### [GIVEN RECORDS]
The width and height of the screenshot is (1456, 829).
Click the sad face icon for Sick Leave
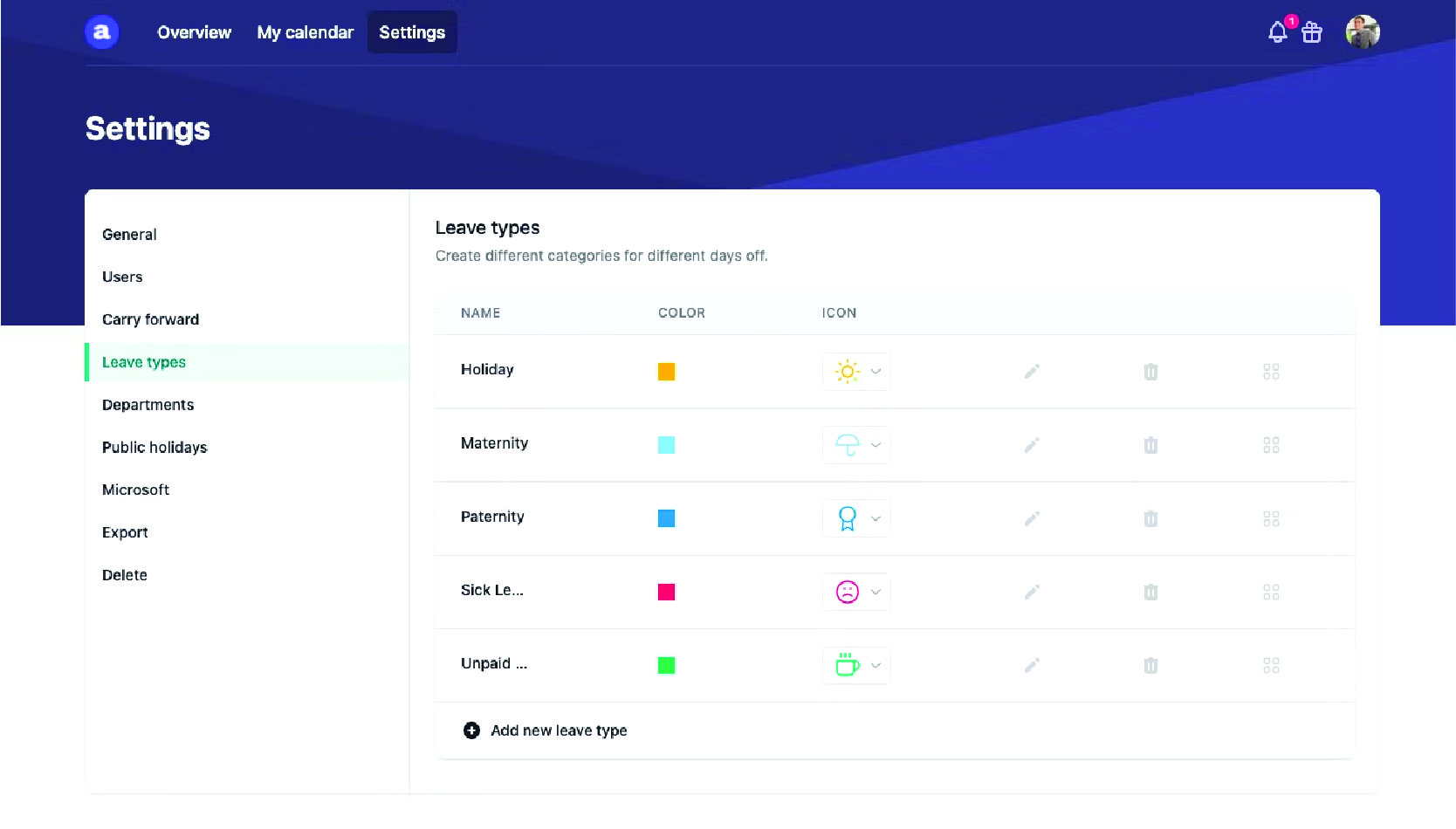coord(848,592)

* * *

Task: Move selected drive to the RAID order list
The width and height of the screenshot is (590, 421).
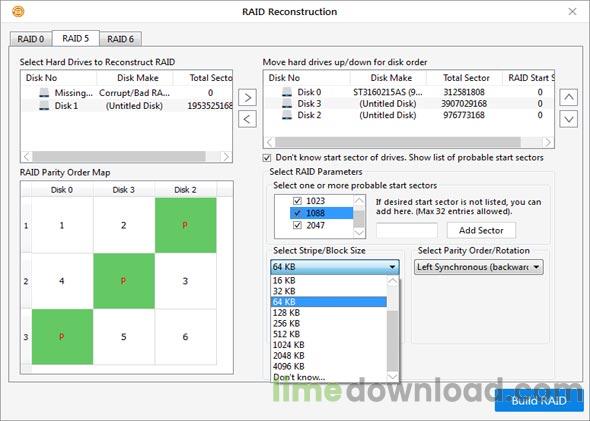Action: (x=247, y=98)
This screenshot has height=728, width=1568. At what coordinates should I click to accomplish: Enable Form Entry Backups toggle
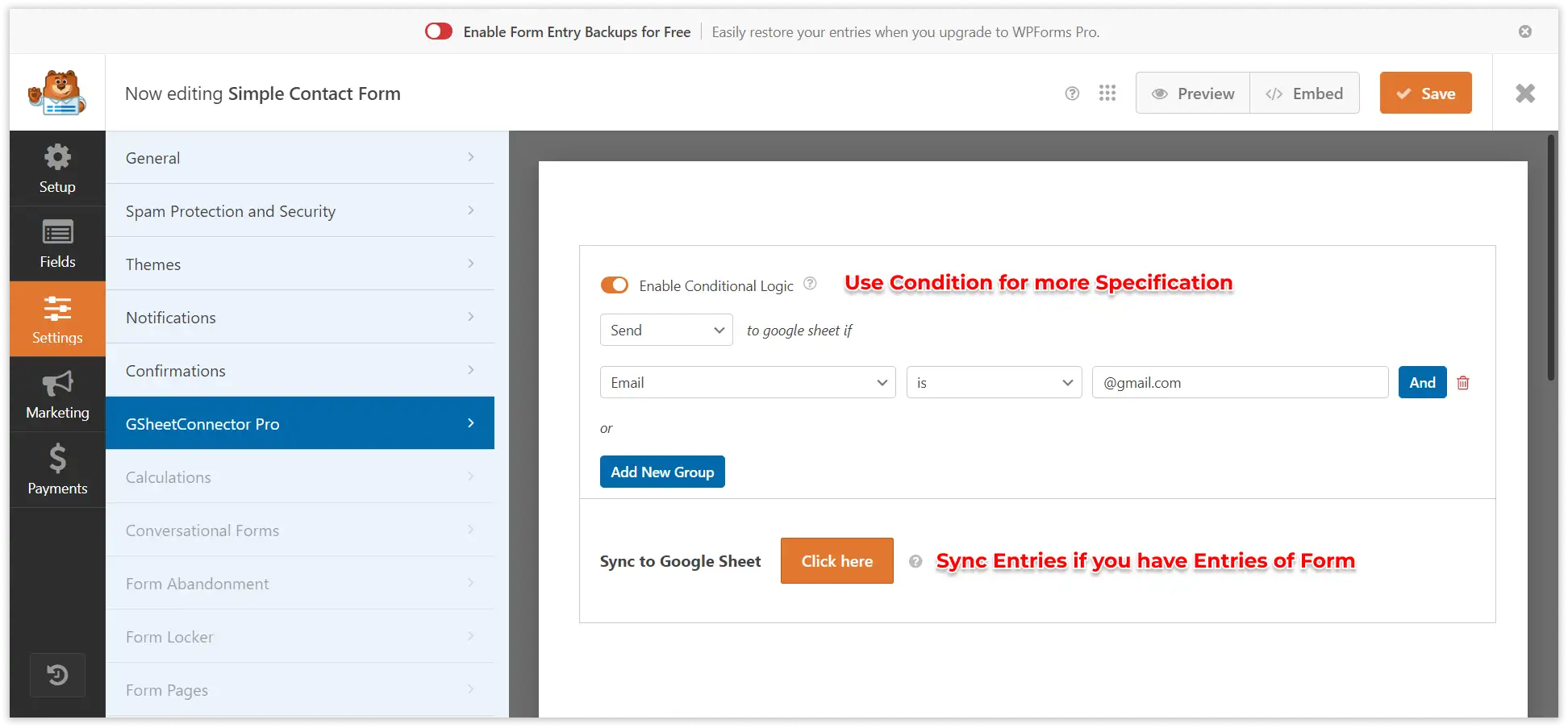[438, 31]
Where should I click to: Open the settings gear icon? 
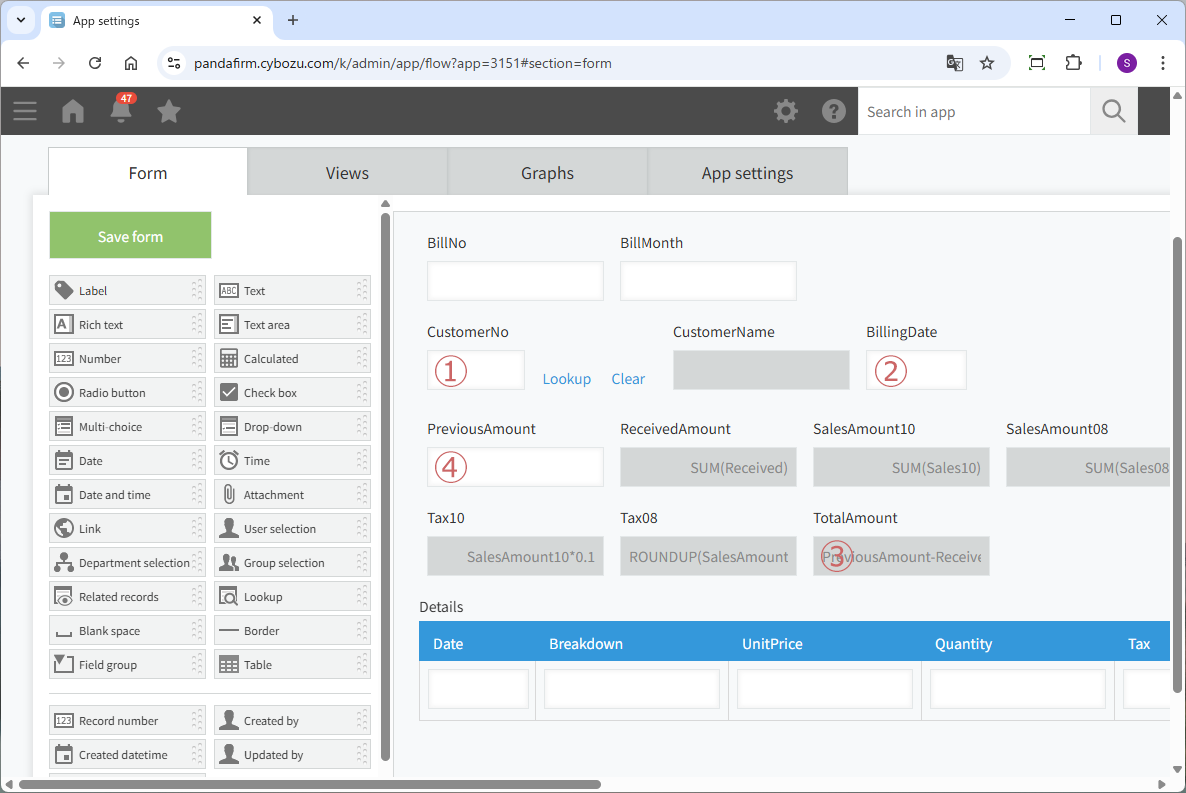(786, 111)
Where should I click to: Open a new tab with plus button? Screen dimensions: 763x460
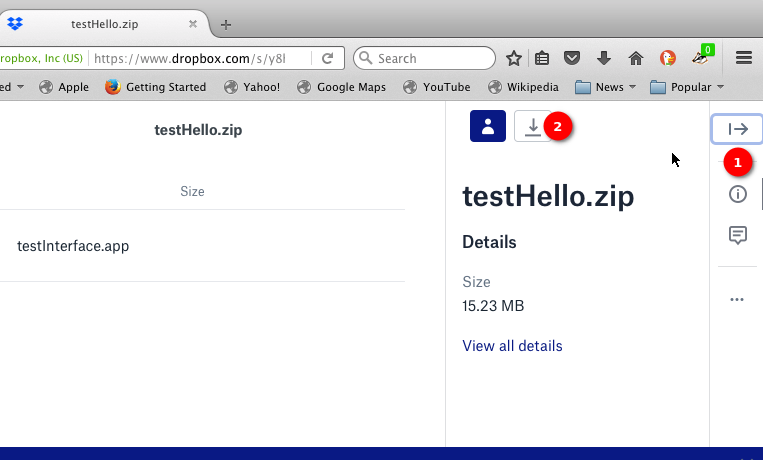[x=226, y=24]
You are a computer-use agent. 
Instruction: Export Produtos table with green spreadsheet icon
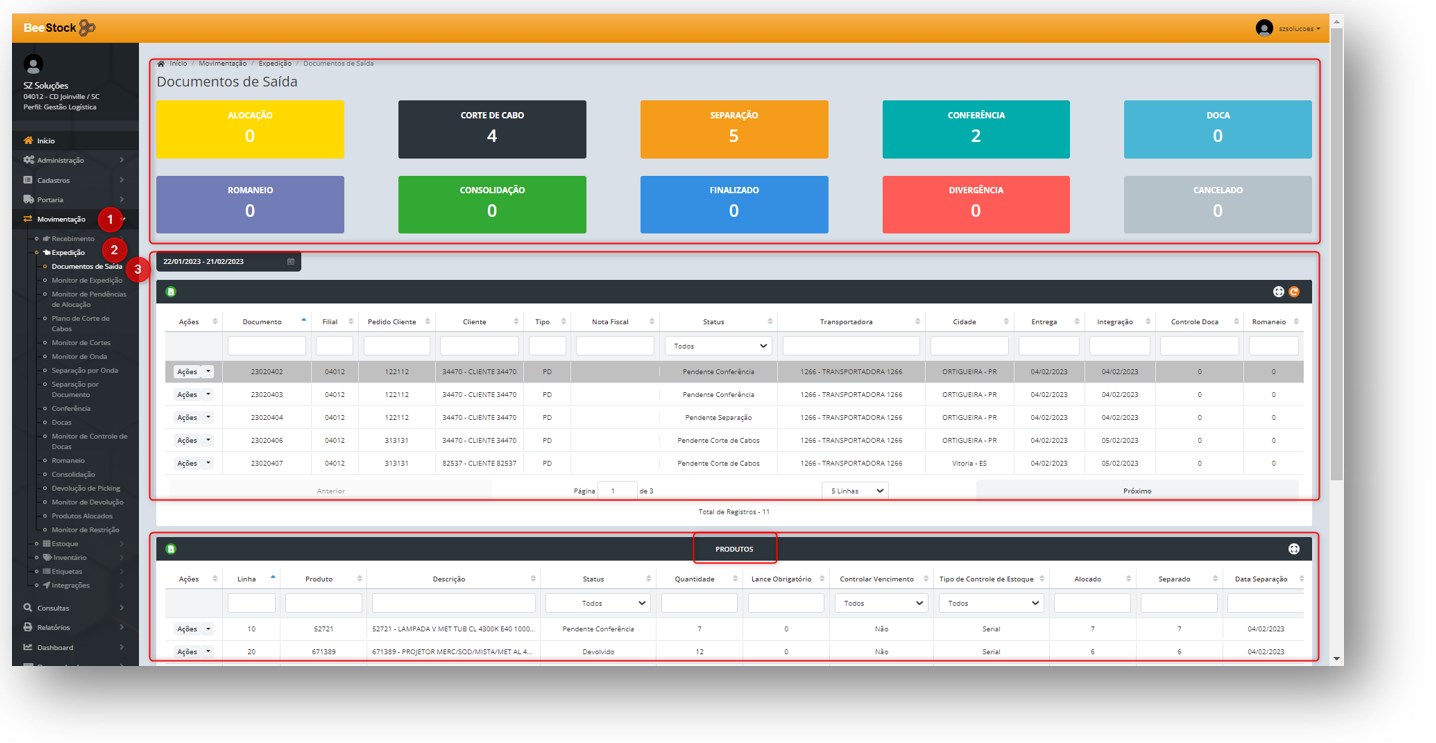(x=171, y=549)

### [TASK GOAL]
Transcribe the items verbatim from the line with "Where should I click to: Open the" up to and including the line with "(x=171, y=549)", leaving the pictures out of your answer.

### [ANSWER TO THE TASK]
Where should I click to: Open the settings gear icon? 
(786, 111)
Where should I click to: Open a new tab with plus button? Screen dimensions: 763x460
[x=226, y=24]
You are a computer-use agent. 
Instruction: Export Produtos table with green spreadsheet icon
(x=171, y=549)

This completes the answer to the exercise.